My context informs my work: The theater I have chosen to call my home has a very clear mission that speaks to these beliefs: we “create intimate, animate theatrical experiences which renew both artist and audience.” I also consider teaching and opening doors for younger artists or artists without my experience to be a cornerstone of my life’s work. Teaching for me isn’t about giving the right answer, it’s about asking the right question. It is about testing ideas, but also understanding them, supporting them and letting them thrive on their own terms.

So deliberation in the theatrosphere is not about finding the penultimate truth for me, because I don’t believe in those lofty ideas on a hill. I believe in perspective. I believe in seeing each other’s work, and seeing each other work. I believe in growing within and embracing our own context.

All politics is local.

The Sidebar that Wouldn’t Die

Thursday, May 22nd, 2008

I’ve done some housekeeping over there.

Some cute new features: A new “Big Ideas” section with links to posts that other people wrote. Posts that hit me like a ton of bricks. Good stuff there. Lots of Mental Fiber.

Also, I’ve reorganized my blogroll by categories. I try to keep the mix as a healthy dose of national and international theater thought and an exhaustive look at Chicago-centric theatrical activities, since that’s my perspective - if you want TRUE exhaustion, check out Slay’s excellent blogroll.

If you like to read through the fascinating detail of the inner lives of playwrights, check out their sandbox. If yer in the mood for mudflinging, check out the theater commentators ring. Or if you’re in dire need of advice for your company, check out Law, Non-Profit Resources, and the ever-rich Marketing sections.

Or don’t. I’m just puttin it out there. In multiple RSS feed format. Yum, Yum. Tasty news and thought.

One Step Forward, Two Steps Knocked Back to the Stone Age

Monday, May 12th, 2008

Thanks for the link, RZ.

The Chicago Promoter’s Ordinance is up for a vote, and it includes a new requirement for insurance that could be devastating to small event promoters. It’s aimed at the music industry, but since they’re aiming a legislative bunker buster, this kind of legislation inevitably impacts small theater venues as well. From what I understand in the ordinance, it looks like the legislation is so unclear that it may be another situation where some Chicago Theaters get thrown into aKafkaesque licensing limbo, and some may wrangle out of it politically. Looks like some larger theaters already have, like the Auditorium and the Chicago theater - which have both wrangled an exception for venues of over 500 seats.

Exclamation Point.

Glad the big guys got the hand up, and the notice. Well played.

This vote goes down WEDNESDAY, so let’s get informed, get the word out, and take whatever action you can … now. Three major resources to get informed: The ordinance itself is posted on Jim DeRogatis’ blog on the Sun Times site, there’s an an excellent TOC interview with Alderman Scott Waguespack and the lobbyist site on the promoter’s side, savechicagoculture.org has some specific calls to action.
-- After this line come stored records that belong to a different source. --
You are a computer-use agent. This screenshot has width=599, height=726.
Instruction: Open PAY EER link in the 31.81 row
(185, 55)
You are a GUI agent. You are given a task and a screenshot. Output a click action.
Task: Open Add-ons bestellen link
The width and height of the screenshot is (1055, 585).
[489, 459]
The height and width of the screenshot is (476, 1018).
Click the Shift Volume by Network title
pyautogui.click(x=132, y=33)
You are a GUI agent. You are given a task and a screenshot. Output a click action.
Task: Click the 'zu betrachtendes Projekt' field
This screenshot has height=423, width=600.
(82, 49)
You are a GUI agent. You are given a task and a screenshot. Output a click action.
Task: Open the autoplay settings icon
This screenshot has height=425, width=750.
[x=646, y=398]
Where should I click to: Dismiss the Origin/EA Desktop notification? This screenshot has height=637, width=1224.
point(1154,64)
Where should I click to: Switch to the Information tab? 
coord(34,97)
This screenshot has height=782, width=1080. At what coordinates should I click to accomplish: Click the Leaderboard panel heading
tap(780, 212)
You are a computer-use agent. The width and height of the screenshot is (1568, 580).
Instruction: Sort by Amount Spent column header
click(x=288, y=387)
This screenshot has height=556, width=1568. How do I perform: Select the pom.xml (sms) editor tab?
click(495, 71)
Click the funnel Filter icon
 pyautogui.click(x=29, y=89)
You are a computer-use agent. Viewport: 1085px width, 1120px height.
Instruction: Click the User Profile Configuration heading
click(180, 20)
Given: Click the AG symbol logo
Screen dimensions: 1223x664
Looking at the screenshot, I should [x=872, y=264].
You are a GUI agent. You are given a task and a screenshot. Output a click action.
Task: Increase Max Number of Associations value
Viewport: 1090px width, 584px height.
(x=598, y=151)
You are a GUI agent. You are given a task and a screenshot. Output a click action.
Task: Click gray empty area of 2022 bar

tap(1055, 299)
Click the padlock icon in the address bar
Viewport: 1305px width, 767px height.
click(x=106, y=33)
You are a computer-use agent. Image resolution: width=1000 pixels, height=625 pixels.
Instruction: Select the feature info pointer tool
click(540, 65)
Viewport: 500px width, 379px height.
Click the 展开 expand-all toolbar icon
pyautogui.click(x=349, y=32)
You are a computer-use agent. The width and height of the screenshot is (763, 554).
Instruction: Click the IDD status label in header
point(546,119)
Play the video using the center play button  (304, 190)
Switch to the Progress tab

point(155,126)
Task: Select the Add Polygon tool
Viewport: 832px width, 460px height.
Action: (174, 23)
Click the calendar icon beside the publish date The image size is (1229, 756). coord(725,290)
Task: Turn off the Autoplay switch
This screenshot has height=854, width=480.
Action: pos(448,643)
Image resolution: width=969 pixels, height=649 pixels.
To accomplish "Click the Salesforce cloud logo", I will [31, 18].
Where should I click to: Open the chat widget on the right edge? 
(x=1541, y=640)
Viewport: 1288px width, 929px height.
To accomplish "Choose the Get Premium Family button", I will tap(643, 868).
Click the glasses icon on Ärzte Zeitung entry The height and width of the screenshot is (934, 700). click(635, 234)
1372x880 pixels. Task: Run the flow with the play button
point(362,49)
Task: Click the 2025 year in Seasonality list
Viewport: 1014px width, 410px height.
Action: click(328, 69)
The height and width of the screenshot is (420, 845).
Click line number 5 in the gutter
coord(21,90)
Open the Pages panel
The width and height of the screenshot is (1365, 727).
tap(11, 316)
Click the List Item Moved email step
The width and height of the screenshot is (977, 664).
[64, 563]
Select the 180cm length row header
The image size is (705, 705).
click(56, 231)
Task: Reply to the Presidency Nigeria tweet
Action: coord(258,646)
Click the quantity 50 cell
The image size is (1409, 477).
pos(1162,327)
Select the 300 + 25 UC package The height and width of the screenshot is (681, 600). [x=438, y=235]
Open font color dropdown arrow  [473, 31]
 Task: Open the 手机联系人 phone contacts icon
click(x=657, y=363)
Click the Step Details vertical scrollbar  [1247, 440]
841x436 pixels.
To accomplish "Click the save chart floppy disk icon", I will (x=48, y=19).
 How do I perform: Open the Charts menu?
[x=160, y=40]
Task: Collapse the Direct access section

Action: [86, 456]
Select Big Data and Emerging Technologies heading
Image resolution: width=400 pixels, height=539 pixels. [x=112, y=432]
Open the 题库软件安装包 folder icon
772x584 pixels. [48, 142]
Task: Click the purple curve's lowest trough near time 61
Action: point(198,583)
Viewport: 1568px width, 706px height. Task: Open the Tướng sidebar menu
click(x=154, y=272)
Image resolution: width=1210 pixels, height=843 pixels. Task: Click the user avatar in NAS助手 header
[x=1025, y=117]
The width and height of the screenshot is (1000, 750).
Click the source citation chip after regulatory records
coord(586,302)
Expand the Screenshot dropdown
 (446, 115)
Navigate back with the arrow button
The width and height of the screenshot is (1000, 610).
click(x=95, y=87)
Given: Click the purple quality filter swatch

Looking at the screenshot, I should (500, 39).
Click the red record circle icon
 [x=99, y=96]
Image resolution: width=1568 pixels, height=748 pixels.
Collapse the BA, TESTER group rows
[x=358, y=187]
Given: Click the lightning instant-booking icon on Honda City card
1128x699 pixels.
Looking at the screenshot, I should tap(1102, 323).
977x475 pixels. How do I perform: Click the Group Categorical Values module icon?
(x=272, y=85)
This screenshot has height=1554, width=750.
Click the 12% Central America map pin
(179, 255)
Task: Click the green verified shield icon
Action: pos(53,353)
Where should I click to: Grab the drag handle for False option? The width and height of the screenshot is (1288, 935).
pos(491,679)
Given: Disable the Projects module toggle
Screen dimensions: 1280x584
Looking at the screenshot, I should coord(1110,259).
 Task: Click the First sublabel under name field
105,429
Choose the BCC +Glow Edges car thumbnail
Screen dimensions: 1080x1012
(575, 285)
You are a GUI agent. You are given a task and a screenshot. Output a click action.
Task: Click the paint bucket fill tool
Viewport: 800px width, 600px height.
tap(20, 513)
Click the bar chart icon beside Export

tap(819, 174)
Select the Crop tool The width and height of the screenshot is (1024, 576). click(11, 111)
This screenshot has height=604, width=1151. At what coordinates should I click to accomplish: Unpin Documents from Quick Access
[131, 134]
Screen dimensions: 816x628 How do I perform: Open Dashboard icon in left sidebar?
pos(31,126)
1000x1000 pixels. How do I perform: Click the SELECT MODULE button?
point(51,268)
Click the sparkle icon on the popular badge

Waguespack claims that this will only saddle most performance venues with a $700/year insurance bill. He clearly hasn’t seen my annual budget and how devastating even that expense can be. I can produce certain shows for less than $1000 - so it may mean that I produce one fewer show a year.

Sometimes the transparent-as-dirt Chicago machine system of doing business works for the art, and sometimes it hobbles us with poorly written legislation. And theaters are rarely prepared enough to spring into action with the three days notice we receive.

So let’s spring.

And since Chicago has an Olympic proposal in, any words of support from national international readers on the SaveChicagoCulture.org comments section are welcome. Chicago’s leadership is new to the whole international community idea, and they tend to listen to outsiders before they listen to, you know, constituents.